**Collected data**
- - - - -
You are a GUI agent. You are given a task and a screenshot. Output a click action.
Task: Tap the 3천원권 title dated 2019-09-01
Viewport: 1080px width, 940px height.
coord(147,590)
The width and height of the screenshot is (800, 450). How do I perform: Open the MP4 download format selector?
- - - - -
**Assignment**
Type the data out again, exactly.

**Result below**
You are a GUI agent. You are given a task and a screenshot. Output a click action.
Task: Tap the 3천원권 title dated 2019-09-01
Viewport: 1080px width, 940px height.
coord(147,590)
The width and height of the screenshot is (800, 450). How do I perform: Open the MP4 download format selector?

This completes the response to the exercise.